É juridicamente inviável a dispensa de licitação para a contratação de sociedade empresária da qual as estatais detenham apenas participação acionária, desprovida de controle acionário (mais de 50% das ações com direito a voto), para fins de incidência do art. 24, XXIII, da Lei n. 8.666/93. Por outro lado, o entendimento não impacta os investimentos por empresas estatais que contam com autorização legislativa prévia genérica ou específica para concretizá-los, caso da ECT.

 

Excelentíssimo Coordenador-Geral,

 

I - RELATÓRIO

 

De acordo com os autos, a controvérsia jurídica diz respeito à aquisição parcial das ações da Rio Sul Linhas Aéreas S/A pela Empresa Brasileira de Correios e Telégrafos (ECT) que, por sua vez, não encontrou guarida no âmbito do Tribunal de Contas da União, tendo em vista o constante do recente Acórdão 2472/2017 - TCU-Plenário. O fundamento impeditivo principal é que se tratava de participação inferior a 50%, para fins de propiciar a posterior contratação daquela sociedade de economia mista com dispensa de licitação.

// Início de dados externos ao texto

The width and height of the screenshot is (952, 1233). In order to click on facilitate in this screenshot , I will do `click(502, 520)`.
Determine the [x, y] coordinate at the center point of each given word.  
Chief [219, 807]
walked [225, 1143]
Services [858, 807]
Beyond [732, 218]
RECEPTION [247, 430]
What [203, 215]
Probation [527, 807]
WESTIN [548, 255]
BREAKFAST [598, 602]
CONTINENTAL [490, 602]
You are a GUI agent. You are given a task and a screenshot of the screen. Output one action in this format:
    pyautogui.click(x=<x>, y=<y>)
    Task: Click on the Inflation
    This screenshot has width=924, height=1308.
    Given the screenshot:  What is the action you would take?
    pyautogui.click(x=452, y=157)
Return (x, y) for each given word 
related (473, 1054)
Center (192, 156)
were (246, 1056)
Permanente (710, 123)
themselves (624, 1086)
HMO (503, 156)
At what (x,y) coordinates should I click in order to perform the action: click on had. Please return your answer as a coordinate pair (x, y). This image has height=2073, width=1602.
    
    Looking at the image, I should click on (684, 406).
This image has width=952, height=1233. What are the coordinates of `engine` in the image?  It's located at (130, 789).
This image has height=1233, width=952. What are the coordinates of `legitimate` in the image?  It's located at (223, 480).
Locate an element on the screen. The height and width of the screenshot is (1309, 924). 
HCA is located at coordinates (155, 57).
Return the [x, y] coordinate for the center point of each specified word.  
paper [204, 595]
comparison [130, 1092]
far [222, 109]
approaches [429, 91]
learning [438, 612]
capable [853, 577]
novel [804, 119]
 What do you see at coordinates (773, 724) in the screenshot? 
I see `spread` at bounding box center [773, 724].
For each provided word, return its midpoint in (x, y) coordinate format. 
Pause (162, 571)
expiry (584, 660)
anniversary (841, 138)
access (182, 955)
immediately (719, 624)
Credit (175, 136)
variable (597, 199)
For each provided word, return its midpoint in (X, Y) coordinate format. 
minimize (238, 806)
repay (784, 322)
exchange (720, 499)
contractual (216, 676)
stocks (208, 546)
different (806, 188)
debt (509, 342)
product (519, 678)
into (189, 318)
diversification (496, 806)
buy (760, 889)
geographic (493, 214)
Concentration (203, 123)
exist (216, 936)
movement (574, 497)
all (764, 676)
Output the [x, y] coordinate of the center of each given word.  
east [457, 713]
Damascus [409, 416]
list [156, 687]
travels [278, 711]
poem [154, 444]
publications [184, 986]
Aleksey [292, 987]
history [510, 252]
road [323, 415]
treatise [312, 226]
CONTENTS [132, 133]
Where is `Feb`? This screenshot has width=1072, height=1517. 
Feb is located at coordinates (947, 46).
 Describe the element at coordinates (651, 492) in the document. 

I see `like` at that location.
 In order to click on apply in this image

A CONJUR-MC/CGU/AGU, no PARECER n. 1589/2012/LBC/CGNS/CONJUR-MC/AGU,  entendeu que o § 3º do art. 1º do Decreto-Lei 509/1969, cuja redação fora alterada pela Lei n. 12.490/2011, permitiu que a ECT realizasse a aquisição de participação acionária minoritária em outras sociedades empresárias privada. No caso, a sociedade empresária que se pretendia adquirir participação tem 99% de sua capacidade operacional dedicada ao transporte de carga dos Correios.

Dessa maneira, com base art. 24, inciso XXIII, da Lei nº 8.666/93, poderia contratar diretamente, por dispensa de licitação, a aquisição de bens ou a prestação de serviços de suas subsidiárias e controladas. A contratação, segundo a unidade consultiva, é viável quando há o exercício de controle em virtude de acordo de acionistas, ainda que a ECT detenha participação minoritária. 

Ademais, aduziu que deveriam ser observados os demais requisitos legais, mormente a compatibilidade do preço com o praticado no mercado, pertinência temática entre o objeto da contratação e o objeto social das entidades, à luz do Enunciado nº 265 da Súmula do Tribunal de Contas da União.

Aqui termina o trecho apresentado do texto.